Orasi KNPB dalam unjuk rasa tersebut berisi International Parliament for West Papua (IPWP) menyerukan seruan referendum secara global di London Inggris 3 Mei 2016, respon rakyat internasional, parlemen-parlemen Internasianal dan pemerintah negara-negara belahan dunia semakin hari semakin meningkat untuk penentuan nasib sendiri bagi rakyat bangsa West Papua dan mendukung ULWP menjadi anggota penuh pertemuan Melanesian Spearhed Group (MSG) di Port Moresby,PNG pada Juni 2016. Aksi KNPB di Yahukimo terinformasi diikuti Suku Yali, Suku Ngalik dan Suku Hubla, sedang Suku Kimiyal, Unaukam, Suku Mek dan Suku Momuna tidak ikut bergabung dalam aksi.

Sementara itu, tulisan salah satu “provocator di Papua” yang menilai kunjungan Presiden Jokowi bersama Menkopolhukam di Papua melakukan pertemuan kepala-kepala suku, ondoafi, Barisan Merah Putih dan orang Papua pro NKRI untuk mengatur taktik dan strategi untuk menghancukan perjuangan rakyat Papua dan menciptakan konflik horizontal dalam mengalihkan isu Papua merdeka ke isu SARA.

Selain itu, tulisan tersebut untuk mengalihkan isu Papua merdeka ke konflik SARA dan rasisme, beberapa taktik yang dipakai saat ini antara lain mengorganisir orang Papua pro merdeka melakukan aksi perlawanan terhadap sesama orang Papua yang menuntut hak politik, membakar bendera Bintang Fajar dan KNPB untuk memancing emosi rakyat pro merdeka, memprovokasi rakyat Papua untuk menolak KNPB dan ULMWP, membuat blog-blong atau website yang tidak jelas menyebarkan kebencian terhadap KNPB dan ULMWP, membuat baliho atau spanduk propaganda dengan menolak KNPB dan ULMWP serta menyebarkan spanduk memuat foto aktivis KNPB, BIN mengatur strategi pembunuhan orang Papua dengan metode atau motif tabrak lari dll.

Tidak Berarti Apa-Apa

Walaupun KNPB dan PNPB berhasil mengajak beberapa orang Papua untuk melakukan aksi, namun aksi unjuk rasa tersebut bukan merupakan bukti eksistensi KNPB dan PNPB di Papua ataupun bentuk dukungan masyarakat Papua kepada mereka, melainkan disebabkan karena Pemerintah Indonesia masih membuka ruang demokrasi di Papua, sehingga fakta ini membantah tudingan KNPB dan PNPB bahwa situasi politik di Papua semakin mencekam, karena tidak adanya ruang demokrasi.

Oleh karena itu, aksi tersebut tidak berarti apa-apa bagi masyarakat Papua, kecuali semakin menunjukkan bahwa demokratisasi di Papua semakin berkembang dan pemerintah masih mau mendengar aspirasi yang berkembang sepanjang dilakukan secara damai dan sopan.

Bergabung atau keikutsertaan masyarakat Papua dalam aksi unjuk rasa tersebut terjadi karena mereka kurang mendapatkan pencerahan dari pemerintah daerah dan seluruh aparat negara yang bertugas di Papua terkait KNPB, PNPB dll yang merupakan organisasi ilegal dan organisasi tanpa bentuk (OTB) yang hanya mampu menciptakan instabilitas keamanan di Papua.

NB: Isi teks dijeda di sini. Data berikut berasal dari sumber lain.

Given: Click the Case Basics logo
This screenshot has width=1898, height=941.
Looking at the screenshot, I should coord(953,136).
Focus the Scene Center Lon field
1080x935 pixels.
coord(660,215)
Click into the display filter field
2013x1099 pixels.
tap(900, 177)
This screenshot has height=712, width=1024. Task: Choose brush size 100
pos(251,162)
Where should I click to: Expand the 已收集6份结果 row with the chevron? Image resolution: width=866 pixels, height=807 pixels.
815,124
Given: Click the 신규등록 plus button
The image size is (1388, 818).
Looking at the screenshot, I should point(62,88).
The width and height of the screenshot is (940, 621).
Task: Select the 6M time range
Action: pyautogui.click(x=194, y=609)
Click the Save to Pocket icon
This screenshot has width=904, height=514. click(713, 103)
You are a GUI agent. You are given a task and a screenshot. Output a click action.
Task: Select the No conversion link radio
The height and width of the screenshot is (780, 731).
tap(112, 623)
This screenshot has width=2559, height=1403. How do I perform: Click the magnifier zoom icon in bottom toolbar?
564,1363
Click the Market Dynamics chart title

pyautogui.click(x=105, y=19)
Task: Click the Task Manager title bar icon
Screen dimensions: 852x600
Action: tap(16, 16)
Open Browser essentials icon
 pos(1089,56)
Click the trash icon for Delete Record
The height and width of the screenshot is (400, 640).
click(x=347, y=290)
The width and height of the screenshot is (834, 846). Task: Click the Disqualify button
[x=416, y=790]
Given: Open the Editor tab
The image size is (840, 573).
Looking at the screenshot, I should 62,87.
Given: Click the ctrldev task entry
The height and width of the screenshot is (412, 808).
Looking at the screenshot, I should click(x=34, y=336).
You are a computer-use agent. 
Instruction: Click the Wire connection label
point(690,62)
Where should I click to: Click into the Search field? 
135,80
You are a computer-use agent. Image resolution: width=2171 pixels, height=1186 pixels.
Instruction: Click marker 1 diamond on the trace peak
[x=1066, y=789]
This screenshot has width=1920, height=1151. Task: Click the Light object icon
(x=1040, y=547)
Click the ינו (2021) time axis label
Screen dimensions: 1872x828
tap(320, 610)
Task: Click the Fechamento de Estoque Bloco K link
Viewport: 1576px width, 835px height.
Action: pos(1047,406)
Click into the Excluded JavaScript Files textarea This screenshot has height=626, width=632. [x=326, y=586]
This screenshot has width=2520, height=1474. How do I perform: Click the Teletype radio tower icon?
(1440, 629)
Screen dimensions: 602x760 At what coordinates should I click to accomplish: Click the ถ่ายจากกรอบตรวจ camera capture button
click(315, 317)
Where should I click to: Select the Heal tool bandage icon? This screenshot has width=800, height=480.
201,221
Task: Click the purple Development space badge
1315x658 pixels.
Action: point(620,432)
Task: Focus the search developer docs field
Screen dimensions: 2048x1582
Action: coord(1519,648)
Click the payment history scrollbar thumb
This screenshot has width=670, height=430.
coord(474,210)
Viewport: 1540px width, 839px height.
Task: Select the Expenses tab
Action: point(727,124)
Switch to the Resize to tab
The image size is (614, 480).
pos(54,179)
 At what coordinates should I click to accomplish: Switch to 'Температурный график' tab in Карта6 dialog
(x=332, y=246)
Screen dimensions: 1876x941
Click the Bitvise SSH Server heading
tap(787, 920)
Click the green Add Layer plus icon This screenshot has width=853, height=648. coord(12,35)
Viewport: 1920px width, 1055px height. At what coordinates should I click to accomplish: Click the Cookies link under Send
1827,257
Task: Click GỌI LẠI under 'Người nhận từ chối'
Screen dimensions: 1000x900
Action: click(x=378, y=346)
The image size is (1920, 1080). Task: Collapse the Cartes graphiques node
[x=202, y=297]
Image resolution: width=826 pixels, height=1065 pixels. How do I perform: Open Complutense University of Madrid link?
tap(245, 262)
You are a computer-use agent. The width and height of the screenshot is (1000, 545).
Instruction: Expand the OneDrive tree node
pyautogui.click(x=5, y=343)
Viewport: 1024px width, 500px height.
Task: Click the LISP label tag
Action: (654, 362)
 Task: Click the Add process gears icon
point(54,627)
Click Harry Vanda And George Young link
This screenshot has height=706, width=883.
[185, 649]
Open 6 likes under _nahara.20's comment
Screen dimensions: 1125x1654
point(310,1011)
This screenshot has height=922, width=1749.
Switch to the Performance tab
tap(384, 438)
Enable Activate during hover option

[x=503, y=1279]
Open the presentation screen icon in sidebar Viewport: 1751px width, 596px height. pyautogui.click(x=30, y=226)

Akibat kurang sosialisasi, maka sebagian masyarakat Papua terkena propaganda KNPB Cs.

Mereka yang tergabung dalam unjuk rasa tersebut kebanyakan anak-anak sekolah, beberapa suku di pedalaman dan mereka yang kurang mendapatkan informasi yang cukup akibat infrastruktur informasi yang kurang memadai di Papua. Namun, keterlibatan pegawai di Kabupaten Yahukimo dalam unjuk rasa tersebut jelas merupakan pelanggaran terhadap administrasi pemerintahan, kode etik pegawai yang harus netral dari aktivitas politik dan pelanggaran terkait integritas mereka sebagai pegawai pemerintah yang harus setia kepada pemerintah, Pancasila dan UUD 1945. Oleh karena itu, keterlibatan pegawai di Kabupaten Yahukimo dalam aksi tersebut harus diberikan hukuman setimpal kepada mereka oleh pemerintah daerah setempat.

Tidak Ada Referendum

Ada beberapa tuntutan politik dan propaganda yang disampaikan dalam aksi unjuk rasa KNPB antara lain : dibebaskannya seluruh tahanan politik di Papua, mendukung ULMWP sebagai anggota penuh MSG dan menuntut pelaksanaan referendum untuk kemerdekaan Papua. Tuntutan politik ini tidak akan pernah dipenuhi oleh pemerintah Indonesia, karena pemerintah Indonesia tidak tunduk kepada mereka sedikitpun.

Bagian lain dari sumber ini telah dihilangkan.